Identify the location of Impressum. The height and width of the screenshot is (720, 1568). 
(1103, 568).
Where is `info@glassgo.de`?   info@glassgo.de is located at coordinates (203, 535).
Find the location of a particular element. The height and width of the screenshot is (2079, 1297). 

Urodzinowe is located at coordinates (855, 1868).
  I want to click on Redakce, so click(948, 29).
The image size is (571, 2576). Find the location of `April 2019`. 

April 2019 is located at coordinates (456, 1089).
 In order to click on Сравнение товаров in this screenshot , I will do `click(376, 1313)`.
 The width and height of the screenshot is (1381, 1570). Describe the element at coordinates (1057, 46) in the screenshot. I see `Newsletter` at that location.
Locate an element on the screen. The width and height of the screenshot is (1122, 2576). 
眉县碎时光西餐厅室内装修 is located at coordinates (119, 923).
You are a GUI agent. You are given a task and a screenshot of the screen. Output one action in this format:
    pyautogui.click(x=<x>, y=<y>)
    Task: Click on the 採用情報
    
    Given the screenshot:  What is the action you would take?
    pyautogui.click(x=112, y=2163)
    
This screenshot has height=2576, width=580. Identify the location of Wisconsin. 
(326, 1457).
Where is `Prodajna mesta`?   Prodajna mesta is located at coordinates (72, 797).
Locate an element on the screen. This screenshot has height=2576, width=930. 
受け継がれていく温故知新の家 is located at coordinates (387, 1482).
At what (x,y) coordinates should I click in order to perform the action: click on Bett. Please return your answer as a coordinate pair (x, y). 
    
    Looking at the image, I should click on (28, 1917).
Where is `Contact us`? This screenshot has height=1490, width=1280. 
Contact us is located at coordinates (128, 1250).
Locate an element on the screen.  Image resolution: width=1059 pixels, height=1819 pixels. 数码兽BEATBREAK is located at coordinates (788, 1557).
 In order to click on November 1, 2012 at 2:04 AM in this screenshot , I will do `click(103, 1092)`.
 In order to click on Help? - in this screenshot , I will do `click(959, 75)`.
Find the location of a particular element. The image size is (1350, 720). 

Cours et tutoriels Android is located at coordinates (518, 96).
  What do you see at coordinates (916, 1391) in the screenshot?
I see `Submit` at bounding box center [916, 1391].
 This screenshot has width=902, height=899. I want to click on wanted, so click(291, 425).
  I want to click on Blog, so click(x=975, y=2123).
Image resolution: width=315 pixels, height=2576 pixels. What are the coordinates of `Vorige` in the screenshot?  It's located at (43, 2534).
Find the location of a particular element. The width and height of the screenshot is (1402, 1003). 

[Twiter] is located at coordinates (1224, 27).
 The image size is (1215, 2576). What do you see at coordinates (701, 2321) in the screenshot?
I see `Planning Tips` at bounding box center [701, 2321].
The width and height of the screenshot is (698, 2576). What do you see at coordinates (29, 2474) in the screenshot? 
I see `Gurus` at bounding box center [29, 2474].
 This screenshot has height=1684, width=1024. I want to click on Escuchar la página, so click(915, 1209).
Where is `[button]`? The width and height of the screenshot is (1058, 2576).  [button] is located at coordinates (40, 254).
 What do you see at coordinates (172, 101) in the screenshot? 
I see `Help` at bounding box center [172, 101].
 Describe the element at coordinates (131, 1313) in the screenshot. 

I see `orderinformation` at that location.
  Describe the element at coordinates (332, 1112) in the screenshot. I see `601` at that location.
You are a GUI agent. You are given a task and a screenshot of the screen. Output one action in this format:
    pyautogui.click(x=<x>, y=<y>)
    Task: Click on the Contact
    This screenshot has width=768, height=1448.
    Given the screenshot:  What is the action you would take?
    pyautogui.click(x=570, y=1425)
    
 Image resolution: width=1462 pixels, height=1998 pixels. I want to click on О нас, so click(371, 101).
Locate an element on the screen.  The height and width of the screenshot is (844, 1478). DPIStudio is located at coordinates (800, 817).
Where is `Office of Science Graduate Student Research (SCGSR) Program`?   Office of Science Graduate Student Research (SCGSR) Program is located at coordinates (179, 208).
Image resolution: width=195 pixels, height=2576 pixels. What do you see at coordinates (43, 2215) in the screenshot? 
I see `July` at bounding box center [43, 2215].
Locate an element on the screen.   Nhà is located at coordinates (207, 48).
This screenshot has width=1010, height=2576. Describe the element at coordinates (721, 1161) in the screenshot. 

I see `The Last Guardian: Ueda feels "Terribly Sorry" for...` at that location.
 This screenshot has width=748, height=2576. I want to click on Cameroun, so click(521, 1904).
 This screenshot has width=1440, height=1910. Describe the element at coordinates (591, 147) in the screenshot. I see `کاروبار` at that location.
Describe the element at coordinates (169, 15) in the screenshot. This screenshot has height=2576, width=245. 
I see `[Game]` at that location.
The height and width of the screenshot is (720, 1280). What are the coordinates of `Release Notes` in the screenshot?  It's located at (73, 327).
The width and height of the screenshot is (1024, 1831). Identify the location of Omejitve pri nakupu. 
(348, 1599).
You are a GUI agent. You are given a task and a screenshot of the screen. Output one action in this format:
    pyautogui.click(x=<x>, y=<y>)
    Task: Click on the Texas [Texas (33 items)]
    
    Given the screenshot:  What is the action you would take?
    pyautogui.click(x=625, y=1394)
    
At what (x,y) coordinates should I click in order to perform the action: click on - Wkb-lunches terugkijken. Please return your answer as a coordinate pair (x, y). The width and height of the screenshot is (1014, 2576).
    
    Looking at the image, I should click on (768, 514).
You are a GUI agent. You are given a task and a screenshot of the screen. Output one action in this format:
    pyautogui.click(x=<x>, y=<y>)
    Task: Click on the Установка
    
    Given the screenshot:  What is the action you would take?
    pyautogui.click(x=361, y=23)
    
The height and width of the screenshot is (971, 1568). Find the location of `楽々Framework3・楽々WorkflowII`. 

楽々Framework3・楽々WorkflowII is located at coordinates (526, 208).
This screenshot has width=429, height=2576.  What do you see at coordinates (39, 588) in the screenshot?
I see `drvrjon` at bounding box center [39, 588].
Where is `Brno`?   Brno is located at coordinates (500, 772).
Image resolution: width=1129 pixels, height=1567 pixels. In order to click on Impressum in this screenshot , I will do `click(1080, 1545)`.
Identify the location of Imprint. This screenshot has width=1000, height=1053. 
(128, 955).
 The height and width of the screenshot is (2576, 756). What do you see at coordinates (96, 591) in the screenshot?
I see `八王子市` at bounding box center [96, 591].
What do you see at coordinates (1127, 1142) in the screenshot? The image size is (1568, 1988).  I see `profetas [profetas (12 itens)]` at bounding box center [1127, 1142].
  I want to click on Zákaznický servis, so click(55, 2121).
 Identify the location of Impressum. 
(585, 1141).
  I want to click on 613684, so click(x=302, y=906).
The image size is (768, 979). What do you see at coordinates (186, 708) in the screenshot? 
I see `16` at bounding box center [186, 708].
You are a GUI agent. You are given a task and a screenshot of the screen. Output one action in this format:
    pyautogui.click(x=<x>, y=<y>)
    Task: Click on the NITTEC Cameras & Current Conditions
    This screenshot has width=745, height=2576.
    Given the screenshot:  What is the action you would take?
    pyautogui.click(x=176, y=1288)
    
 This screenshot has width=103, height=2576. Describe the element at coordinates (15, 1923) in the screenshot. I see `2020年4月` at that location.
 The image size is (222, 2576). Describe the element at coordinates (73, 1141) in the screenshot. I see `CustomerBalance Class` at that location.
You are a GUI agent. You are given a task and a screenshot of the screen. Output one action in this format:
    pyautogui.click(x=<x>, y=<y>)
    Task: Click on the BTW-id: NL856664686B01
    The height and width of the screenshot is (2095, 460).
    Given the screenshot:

Given task = Could you set down, word for word, the material from its very first line through the line holding "眉县碎时光西餐厅室内装修 is located", both ends included?

Solution to the exercise =
Identify the location of Impressum. The height and width of the screenshot is (720, 1568). 
(1103, 568).
Where is `info@glassgo.de`?   info@glassgo.de is located at coordinates (203, 535).
Find the location of a particular element. The height and width of the screenshot is (2079, 1297). 

Urodzinowe is located at coordinates (855, 1868).
  I want to click on Redakce, so click(948, 29).
The image size is (571, 2576). Find the location of `April 2019`. 

April 2019 is located at coordinates (456, 1089).
 In order to click on Сравнение товаров in this screenshot , I will do `click(376, 1313)`.
 The width and height of the screenshot is (1381, 1570). Describe the element at coordinates (1057, 46) in the screenshot. I see `Newsletter` at that location.
Locate an element on the screen. The width and height of the screenshot is (1122, 2576). 
眉县碎时光西餐厅室内装修 is located at coordinates (119, 923).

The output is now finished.